Apple, in a statement to 9to5Mac, said it belives the lawsuit is “wrong on the facts and the law.”

And, really, I don’t disagree.

If the main point of the DOJ’s case is that Apple is a monopoly, it doesn’t feel like that argument will hold up. Apple, in the traditional sense, doesn’t have a monopoly. But, if there’s one thing the case does do a good job at, it’s highlighting the ways Apple has been pushing to become a monopoly.

There are the examples that have basically been repeated a thousand times at this point, like messaging. But the lawsuit also dives into some arguably better examples.
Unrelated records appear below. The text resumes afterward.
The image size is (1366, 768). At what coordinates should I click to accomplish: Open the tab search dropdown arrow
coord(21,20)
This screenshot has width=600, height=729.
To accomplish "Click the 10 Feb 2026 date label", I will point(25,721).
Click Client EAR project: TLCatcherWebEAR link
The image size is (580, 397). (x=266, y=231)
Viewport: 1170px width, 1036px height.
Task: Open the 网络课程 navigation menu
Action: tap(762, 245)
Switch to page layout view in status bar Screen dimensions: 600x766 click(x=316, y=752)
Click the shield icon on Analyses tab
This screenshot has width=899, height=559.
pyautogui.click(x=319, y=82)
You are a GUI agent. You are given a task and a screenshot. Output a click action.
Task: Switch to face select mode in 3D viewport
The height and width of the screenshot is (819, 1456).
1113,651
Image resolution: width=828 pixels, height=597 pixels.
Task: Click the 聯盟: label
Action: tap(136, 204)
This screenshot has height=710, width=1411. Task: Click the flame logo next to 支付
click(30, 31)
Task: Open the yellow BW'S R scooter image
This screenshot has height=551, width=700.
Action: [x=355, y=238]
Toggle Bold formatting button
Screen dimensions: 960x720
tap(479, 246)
For instance, there’s the hindering of third-party smartwatches on iOS. All of the APIs and connections needed to run a smartwatch exist in iOS, but unless it’s the Apple Watch using them, they’re basically useless. It’s artificially limited.

Google made (and still makes) Wear OS compatible with iOS for years now, but notifications are limited, voice replies are non-existent, and the connection is often broken by iOS not letting the app keep the connection going in the background. My father uses a Montblanc Summit with his iPhone and has to reset it frequently just because iOS doesn’t play nice. When I used the same watch on Android, I never experienced a single problem. While I don’t believe that Apple giving third-party watches the same level of access would actually make them better than the Apple Watch, that only emphasizes that there’s no reason for Apple to be holding everyone else back.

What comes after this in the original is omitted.